上の写真:スペインのフィニステレ水族館のシャコガイ (シャコガイ) |画像クレジット: フェルナンド ロサダ ロドリゲス、 CC-BY-SA-4.0
石灰質コンクリーションの形成と発生源
結石はどのように形成されるのでしょうか? 石灰質結石の形成は真珠層の形成に似ています。
刺激物が軟体動物の体内に入ると、その生物は刺激物の周囲に繊維状の結晶とコンキオリンの層を分泌します。石灰質の凝結物の背後にいる生物は、刺激物を包み込む物質の比率がそれぞれ異なります。
場所
それぞれの石灰質コンクリーションの主な(または唯一の)供給源は次のとおりです。
コンク貝:バハマ海、カリブ海、フロリダ海峡
シャコガイ:インドネシアとフィリピン周辺のサンゴ礁
メロ:東南アジアのみ(ミャンマー、マレーシア、タイ、南シナ海、フィリピン)
クアホッグ:北アメリカ東部および中央アメリカ
ホタテガイ:バハ・カリフォルニア沿岸原産
上の写真: スカロップ パール リング | 画像提供: Nicole Bratt、 Flickr 、 CC-BY-SA-2.0
石灰質コンクリーションの価格と価値
品質に応じて、タイプごとに価格が大きく異なります。
予想される一般的な石灰質コンクリートの価格範囲は次のとおりです。
コンク貝:1カラットあたり250ドルから9,000ドル
シャコガイ:1カラットあたり50ドルから250ドル
メロ:1カラットあたり250ドルから3,000ドル
クアホッグ:1匹あたり250ドルから9,000ドル
ホタテ貝:1カラットあたり100ドルから2,500ドル
かなり大きいものや非常に珍しいものの場合、価格は 50,000 ドルを超えることもあります。
石灰質コンクリーションのケアとメンテナンス
石灰質の結晶は真珠層真珠よりも若干耐久性に優れていますが、 宝石のお手入れは依然として重要です。

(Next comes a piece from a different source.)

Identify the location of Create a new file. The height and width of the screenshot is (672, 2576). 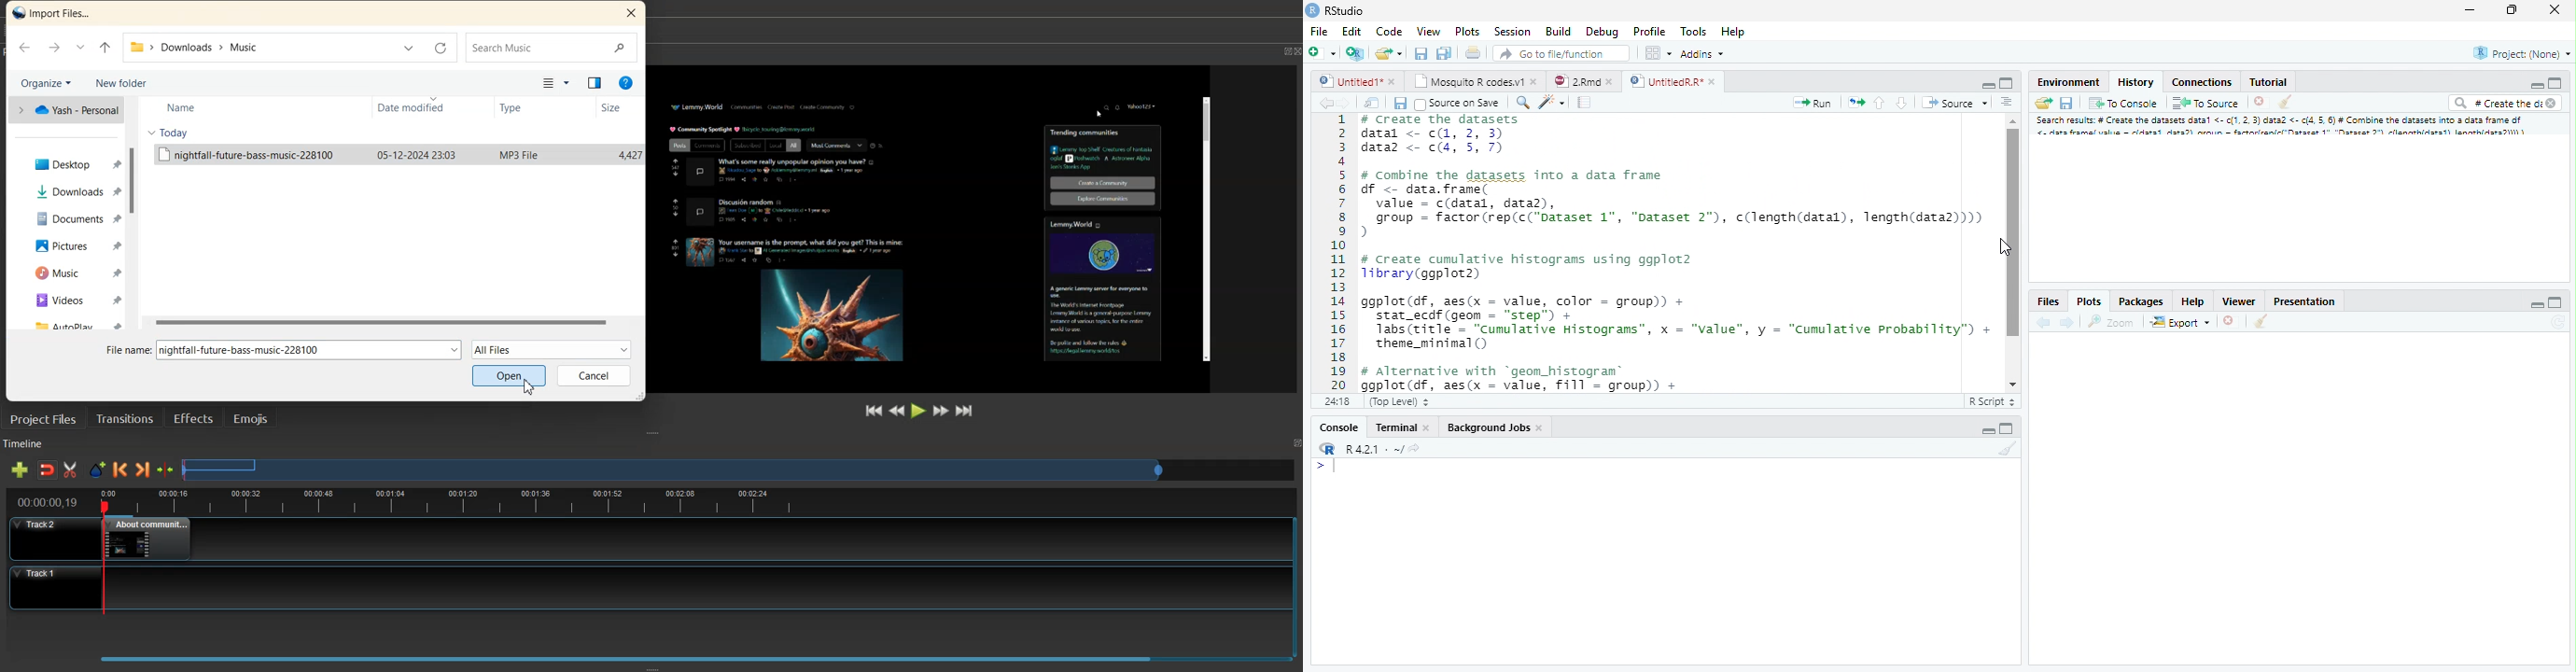
(1391, 53).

主なヒントは次のとおりです。
直射日光を避けて保管してください。直射日光にさらされると色が褪せる可能性があります。また、他の宝石とは別に保管してください。
研磨する前に専門家に相談してください。
ジュエリーには保護設定を選択してください。
ジュエリーは、夜やたまに着用する用に取っておきます。
ジュエリーは衣服の上から(肌にではなく)着用してください。
熱から遠ざけてください。
これらの宝石をきれいにするには、水と中性洗剤の溶液に浸した布で優しく拭くだけにしてください。宝石を着用した後は毎回拭いてください。
上の写真: 大きな紫色のクアホッグパール、ダイヤモンド、プラチナのリング | 画像提供: Global Gemology、 CC-BY-SA-4.0
石灰質コンクリーションのユニークな特徴をお楽しみください!
これらの宝石は、名前だけではその魅力を十分に表せません。石灰質の凝結物は、ユニークな模様、起源、外観を持つ美しい宝石です。真珠層のないこれらの真珠の魅力的な希少性も加えると、探し求める価値のある型破りな宝石になります。